Saturday, May 4, 2013

Broken Record

Defining an individual as "crazy" in some ways depends on whether said person is operating in a way that is harmful to him or herself while being contrary to a society's accepted standards of normalcy and compliance.  For the 1947 radio play The Meadow, Ray Bradbury wrote:  "Insanity is relative.  It depends on who has who locked in what cage."  There are times when I question whether my disordered, obsessive-compulsive instincts and patterns are the "right" path to follow, leaving others to operate in the wrong.  To be deranged is to be strange, aberrant --a deviant from the consensus view.  I have followed atypical habits for years without feeling tremendously compromised, as my heart always felt robust and I never lacked the energy for exercise, even when perilously thin.  I trusted my body to rebound every time I came close to "bottoming-out."  But this year has been different.  I know I am crazy now because my OCD rituals are barring me from making progress as a participant of human life and continuing history.  These practices are ridiculous; most are based on walking to different "place markers" around the neighborhood in routines veiled as "errands" (traveling on foot to expend energy with the excuse of fulfilling a chore).  They prevent me from allotting the necessary time to make a living, to contribute something meaningful to the world.  (I yearn to create art, but, ridiculously, it does not fit into my schedule.)  What's more, endlessly stressing myself over the layers and levels of commands in my head, and coordinating them to physical movement, has left my physique wiry and ravaged, with emerging signs of disrepair.  The undeniable fact that my system has seen recent signs of collapse is proof enough that the aforementioned activities are indeed unhealthy, unbalanced, extreme, unwise, lunatic.  An oft-repeated quote employed by Narcotic Anonymous says that psychotic actions are when we repeat the same mistakes but expect different results.  
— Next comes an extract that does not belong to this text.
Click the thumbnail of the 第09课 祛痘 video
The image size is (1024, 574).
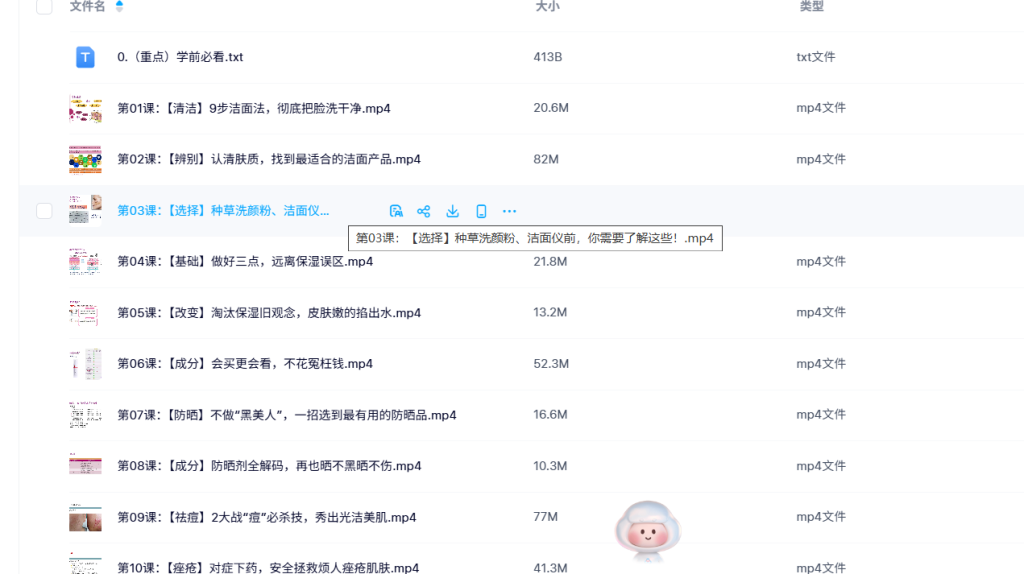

Today I made sure to curb the usual regimen I follow, resisting the daily operations that send me zigzagging around the town's asphalt banks and corridors.  My usual exercise goals have been either amended or cut completely.  I have eaten the maximum that I ever allow during the day; now, with the evening rapidly unfolding, I might challenge myself to drink a weight gain supplement with dinner (having had one already with lunch).  This would be a major move away from my identical nightly routine; I have never committed to a second Orgain, Boost, or Ensure bottle by my own volition.  (I should note that I sometimes consume an equally high caloric value when slipping into blind eleventh-hour "binges", which, unlike a smooth liquid shake, leave my stomach radically swollen, with lingering nausea overriding my body's designs for future meals.)  If my life has been a scratched record album stuck playing the same line of melody, caught within the frustrating hiccup of a glitch in the vinyl, this might be what is needed to release the needle to a new groove.